Monday, December 4, 2017

Enlightened Politics, Enlightenment Politics

Modern political liberty, usually residing in the structure of freely-elected representatives, is based on a view of the relationship between society and government. That view articulates human rationality as the foundation for voting and political decisions.

British philosopher John Locke (1632 - 1704) and his writings can serve as an icon for this perspective.

Given that all people seek the same things - life, liberty, and a chance to explore their opportunities in terms of personal creativity and diligence. People want security for themselves, for their friends and family, and for their possessions. People want opportunities to see what their creativity and diligence can accomplish.

In addition to Locke, versions of this view were advanced by Edmund Burke (1727 - 1797), an Anglo-Irish thinker, and by Americans Thomas Paine (1737 - 1809), Samuel Adams (1722 - 1803), James Otis (1725 - 1783), and Patrick Henry (1736 - 1799).

Historians sometimes use the phrase “The Age of Enlightenment” to label the era in which these individuals lived.
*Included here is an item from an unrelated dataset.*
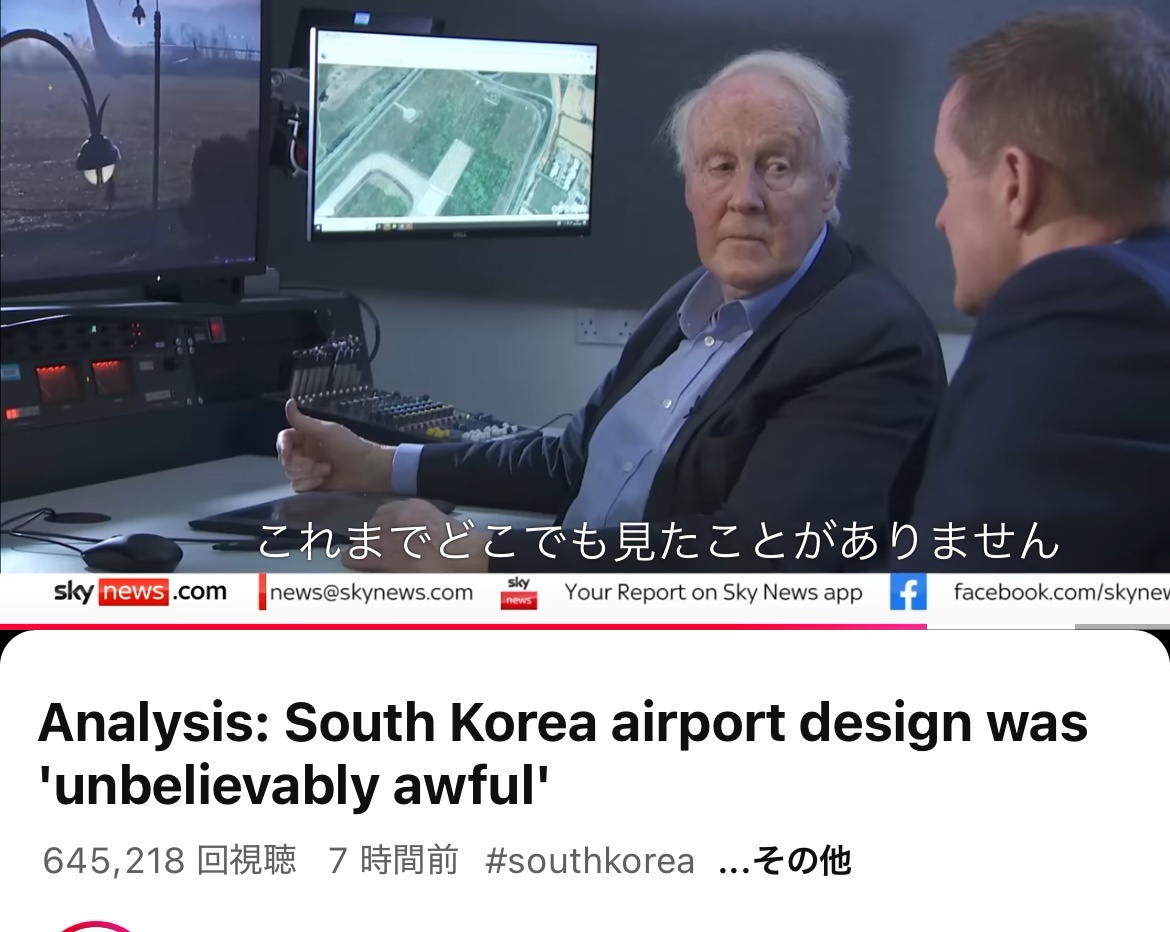
Task: Expand the description with …その他
Action: coord(784,860)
Enlightenment politics is based, then, on those things which are common to all human beings. All people have a baseline capability for rational thought, and all people share certain basic desires.

In a republic governed by freely-elected representatives, the majority will express itself in voting, and in so doing, will manifest a common human attitude, rather than the attitude of some select small group.

This ‘Enlightened’ political thinking stands in opposition to ‘identity’ politics.

According to the ‘politics of identity,’ voters should vote based on some distinguishing feature which marks them as part of a distinct subgroup. Motivated by “identity politics,” voters should vote, not based on common human traits, like the desire for life, liberty, and the pursuit of happiness, but rather voters should vote on what separates them from others, e.g., race, gender, religion, etc.

So there is a clear tension between “enlightenment politics” and the “politics of identity.”

The twenty-first century voter, then, is confronted with two alternatives: either one can vote as a rational human being, valuing those things which all humans value - life, liberty, and economic opportunity - or one can vote based on one’s membership in a demographic category - race, gender, ethnicity, etc.